- _THE TASK_
One part of the entries below is wanted: the lines from the one containing "How do I perform: Select the 3105" through the one containing "You are a computer-use agent. Screen dimensions: 1024x1360". Write those out exactly and nothing else.

- _STORED DATA_

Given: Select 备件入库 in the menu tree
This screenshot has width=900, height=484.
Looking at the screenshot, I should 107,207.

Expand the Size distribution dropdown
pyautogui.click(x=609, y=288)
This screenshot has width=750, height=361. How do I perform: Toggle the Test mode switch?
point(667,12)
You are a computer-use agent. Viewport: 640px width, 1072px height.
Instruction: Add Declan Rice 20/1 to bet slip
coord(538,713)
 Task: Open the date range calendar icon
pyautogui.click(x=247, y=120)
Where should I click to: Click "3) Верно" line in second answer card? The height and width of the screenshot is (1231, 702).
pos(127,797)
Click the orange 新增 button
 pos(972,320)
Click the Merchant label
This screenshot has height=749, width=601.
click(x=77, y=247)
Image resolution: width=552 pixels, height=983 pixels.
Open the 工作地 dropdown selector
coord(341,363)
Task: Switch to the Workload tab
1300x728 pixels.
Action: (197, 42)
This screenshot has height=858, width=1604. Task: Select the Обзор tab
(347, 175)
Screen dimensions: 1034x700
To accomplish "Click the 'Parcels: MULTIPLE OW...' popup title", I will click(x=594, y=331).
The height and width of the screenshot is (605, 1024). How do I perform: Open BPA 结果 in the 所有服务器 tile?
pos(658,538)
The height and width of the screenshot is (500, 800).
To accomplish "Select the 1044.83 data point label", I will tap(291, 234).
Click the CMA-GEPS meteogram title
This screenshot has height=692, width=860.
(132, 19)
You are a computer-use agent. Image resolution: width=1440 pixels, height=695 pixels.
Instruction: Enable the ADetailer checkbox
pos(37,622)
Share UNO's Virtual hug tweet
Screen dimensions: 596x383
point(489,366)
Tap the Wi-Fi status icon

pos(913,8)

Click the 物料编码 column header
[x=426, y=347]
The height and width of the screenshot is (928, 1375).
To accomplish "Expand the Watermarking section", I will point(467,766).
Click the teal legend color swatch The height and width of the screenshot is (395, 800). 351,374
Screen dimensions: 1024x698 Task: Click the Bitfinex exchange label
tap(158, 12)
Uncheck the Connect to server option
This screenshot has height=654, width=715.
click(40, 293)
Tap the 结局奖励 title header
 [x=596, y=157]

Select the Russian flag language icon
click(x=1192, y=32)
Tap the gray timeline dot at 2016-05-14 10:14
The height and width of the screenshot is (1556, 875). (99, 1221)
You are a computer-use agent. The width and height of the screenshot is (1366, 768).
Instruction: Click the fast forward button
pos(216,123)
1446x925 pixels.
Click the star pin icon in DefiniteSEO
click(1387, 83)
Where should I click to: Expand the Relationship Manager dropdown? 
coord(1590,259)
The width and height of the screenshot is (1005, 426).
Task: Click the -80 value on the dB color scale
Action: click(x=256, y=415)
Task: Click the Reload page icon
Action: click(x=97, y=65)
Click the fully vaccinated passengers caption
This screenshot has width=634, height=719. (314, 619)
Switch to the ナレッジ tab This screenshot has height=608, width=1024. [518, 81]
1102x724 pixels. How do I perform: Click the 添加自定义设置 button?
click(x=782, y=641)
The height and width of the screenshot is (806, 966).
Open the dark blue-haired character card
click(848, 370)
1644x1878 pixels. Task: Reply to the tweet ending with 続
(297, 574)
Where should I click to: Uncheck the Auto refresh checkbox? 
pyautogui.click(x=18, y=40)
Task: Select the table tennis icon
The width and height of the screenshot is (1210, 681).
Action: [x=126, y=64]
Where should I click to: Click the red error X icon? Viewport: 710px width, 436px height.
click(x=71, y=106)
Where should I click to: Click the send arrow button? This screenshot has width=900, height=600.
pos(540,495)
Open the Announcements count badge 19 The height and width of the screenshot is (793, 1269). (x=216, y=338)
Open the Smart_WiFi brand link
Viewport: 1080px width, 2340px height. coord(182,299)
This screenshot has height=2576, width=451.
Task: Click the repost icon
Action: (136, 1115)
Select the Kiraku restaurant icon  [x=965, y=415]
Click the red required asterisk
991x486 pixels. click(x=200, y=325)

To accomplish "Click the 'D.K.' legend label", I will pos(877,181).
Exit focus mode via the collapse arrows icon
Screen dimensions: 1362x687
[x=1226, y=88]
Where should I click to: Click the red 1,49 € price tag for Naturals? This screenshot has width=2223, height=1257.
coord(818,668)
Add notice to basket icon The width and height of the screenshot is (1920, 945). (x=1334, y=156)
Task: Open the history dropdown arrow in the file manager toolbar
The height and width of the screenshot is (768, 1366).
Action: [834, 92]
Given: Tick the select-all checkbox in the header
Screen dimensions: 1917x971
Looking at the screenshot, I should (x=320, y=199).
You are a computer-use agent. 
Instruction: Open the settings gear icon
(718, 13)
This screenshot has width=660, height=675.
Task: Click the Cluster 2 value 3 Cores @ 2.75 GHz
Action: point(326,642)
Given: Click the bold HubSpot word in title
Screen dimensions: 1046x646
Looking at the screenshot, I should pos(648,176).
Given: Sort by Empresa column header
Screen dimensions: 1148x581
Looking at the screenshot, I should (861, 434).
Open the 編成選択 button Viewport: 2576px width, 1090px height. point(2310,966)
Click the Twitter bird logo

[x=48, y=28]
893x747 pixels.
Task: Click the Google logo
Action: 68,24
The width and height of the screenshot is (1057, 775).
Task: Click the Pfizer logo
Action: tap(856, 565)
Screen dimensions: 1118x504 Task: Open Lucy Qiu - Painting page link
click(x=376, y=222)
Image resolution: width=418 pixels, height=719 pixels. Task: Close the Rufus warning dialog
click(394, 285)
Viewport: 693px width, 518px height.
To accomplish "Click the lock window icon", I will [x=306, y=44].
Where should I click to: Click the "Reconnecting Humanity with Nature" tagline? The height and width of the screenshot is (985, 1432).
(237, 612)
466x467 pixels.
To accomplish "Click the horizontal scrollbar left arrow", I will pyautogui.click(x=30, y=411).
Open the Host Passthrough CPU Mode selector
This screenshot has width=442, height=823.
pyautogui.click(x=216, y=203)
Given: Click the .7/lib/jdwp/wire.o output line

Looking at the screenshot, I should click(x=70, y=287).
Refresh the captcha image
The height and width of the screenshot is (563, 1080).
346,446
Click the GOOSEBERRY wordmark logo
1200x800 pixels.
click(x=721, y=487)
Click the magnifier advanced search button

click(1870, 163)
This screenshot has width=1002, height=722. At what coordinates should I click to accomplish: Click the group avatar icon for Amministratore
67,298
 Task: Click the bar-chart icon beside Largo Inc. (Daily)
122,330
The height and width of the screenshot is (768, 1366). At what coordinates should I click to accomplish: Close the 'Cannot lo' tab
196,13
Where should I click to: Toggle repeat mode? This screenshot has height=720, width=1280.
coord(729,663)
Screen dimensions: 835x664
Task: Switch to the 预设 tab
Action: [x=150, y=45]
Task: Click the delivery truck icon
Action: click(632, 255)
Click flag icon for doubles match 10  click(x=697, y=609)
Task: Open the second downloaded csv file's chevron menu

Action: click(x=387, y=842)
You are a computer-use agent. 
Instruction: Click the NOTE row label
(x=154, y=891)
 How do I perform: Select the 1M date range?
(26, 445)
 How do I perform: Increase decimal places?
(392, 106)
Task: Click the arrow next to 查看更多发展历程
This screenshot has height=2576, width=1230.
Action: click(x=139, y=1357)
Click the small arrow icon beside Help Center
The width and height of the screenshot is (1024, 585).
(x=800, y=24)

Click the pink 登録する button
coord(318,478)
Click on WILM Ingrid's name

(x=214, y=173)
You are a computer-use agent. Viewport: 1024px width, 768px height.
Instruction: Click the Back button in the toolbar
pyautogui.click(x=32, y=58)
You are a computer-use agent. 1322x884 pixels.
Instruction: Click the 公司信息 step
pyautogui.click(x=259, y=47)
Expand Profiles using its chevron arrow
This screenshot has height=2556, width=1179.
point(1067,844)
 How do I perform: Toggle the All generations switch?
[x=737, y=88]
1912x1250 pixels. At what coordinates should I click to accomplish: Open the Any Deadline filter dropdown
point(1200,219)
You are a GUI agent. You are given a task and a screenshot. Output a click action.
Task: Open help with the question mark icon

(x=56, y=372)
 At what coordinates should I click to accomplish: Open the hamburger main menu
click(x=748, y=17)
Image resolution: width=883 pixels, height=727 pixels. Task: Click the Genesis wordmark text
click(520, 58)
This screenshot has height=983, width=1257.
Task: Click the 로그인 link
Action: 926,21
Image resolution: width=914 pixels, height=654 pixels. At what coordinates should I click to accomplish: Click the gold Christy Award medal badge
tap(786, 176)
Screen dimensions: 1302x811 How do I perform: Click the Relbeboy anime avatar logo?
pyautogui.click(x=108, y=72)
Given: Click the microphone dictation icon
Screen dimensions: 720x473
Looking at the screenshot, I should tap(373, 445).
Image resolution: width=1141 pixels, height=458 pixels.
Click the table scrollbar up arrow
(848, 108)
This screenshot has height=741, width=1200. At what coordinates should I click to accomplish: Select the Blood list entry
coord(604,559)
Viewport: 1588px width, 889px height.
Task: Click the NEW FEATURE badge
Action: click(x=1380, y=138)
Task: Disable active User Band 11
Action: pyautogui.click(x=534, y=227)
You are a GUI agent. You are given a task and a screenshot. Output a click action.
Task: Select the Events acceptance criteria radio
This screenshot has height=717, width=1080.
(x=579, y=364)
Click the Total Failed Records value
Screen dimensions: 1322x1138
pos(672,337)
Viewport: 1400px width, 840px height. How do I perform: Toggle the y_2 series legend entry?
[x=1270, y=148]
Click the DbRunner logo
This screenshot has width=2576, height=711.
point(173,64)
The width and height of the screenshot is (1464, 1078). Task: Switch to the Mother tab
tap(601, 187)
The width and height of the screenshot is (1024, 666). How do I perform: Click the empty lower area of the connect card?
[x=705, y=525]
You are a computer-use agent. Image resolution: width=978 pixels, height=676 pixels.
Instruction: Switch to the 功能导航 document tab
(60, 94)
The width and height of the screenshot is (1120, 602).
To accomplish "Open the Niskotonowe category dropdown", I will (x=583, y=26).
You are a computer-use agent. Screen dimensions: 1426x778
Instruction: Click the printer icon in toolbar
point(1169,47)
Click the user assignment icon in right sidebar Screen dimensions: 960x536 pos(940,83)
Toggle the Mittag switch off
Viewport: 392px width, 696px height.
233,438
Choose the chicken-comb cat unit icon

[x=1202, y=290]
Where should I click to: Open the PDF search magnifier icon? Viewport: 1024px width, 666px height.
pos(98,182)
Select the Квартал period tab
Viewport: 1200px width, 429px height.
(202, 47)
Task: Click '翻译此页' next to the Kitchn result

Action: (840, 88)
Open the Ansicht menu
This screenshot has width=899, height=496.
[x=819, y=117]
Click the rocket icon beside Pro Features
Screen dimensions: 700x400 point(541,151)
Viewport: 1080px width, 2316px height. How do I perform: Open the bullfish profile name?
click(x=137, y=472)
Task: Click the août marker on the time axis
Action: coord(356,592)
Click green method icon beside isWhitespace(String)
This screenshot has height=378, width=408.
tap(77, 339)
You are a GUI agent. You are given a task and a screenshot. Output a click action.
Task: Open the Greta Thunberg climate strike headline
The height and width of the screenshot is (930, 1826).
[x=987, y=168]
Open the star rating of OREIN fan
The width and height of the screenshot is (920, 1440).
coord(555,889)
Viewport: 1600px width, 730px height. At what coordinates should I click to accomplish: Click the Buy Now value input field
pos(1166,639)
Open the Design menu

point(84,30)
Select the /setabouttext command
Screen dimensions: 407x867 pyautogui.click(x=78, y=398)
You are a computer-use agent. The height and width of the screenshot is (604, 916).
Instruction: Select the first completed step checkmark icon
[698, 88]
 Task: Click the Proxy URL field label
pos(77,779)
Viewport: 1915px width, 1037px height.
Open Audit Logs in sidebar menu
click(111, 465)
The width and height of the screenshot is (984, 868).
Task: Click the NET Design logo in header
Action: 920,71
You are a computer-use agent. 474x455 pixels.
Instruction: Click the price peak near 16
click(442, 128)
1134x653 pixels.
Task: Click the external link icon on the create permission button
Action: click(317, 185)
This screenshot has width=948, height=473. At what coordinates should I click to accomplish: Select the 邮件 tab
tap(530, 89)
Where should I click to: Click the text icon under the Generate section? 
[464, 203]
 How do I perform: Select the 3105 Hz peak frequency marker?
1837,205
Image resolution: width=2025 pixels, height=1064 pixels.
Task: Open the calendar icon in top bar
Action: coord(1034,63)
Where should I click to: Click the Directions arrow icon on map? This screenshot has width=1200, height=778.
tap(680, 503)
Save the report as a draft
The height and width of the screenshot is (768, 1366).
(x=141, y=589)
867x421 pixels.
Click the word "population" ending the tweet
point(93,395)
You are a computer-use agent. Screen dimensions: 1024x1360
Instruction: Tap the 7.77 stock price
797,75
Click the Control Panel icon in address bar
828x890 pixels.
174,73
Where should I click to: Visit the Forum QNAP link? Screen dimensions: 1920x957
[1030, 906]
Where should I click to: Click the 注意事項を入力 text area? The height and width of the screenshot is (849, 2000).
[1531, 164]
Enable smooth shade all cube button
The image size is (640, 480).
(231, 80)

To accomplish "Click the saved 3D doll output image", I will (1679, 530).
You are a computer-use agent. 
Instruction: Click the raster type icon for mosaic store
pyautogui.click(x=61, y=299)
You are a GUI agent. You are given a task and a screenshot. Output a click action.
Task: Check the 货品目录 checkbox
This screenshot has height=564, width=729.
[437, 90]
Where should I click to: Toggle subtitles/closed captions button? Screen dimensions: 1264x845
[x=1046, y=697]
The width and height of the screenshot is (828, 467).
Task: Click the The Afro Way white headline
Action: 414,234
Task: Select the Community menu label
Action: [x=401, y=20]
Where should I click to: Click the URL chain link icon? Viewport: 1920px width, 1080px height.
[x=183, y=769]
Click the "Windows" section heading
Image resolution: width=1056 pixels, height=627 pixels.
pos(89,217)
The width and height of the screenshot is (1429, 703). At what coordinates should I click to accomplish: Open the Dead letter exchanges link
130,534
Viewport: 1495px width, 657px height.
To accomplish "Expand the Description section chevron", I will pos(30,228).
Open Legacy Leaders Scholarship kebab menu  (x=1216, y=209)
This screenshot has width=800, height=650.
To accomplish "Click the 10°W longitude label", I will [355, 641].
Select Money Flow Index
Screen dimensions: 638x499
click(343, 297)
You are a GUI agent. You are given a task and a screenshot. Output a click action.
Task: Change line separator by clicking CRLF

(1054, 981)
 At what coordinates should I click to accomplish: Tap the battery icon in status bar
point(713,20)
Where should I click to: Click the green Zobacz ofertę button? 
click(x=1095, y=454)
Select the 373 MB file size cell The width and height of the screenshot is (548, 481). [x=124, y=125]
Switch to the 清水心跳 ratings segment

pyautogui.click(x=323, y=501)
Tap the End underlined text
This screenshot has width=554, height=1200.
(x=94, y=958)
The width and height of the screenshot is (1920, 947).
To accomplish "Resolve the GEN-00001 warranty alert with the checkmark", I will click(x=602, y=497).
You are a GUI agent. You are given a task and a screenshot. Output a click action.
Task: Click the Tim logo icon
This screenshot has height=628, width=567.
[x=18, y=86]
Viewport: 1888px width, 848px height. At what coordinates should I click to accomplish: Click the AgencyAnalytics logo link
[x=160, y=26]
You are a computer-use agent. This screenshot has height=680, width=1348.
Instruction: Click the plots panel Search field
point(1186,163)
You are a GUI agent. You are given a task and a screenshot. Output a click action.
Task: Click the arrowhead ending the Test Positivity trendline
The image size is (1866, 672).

- _REPLY TO THE EXERCISE_
 How do I perform: Select the 3105 Hz peak frequency marker?
1837,205
Image resolution: width=2025 pixels, height=1064 pixels.
Task: Open the calendar icon in top bar
Action: coord(1034,63)
Where should I click to: Click the Directions arrow icon on map? This screenshot has width=1200, height=778.
tap(680, 503)
Save the report as a draft
The height and width of the screenshot is (768, 1366).
(x=141, y=589)
867x421 pixels.
Click the word "population" ending the tweet
point(93,395)
You are a computer-use agent. Screen dimensions: 1024x1360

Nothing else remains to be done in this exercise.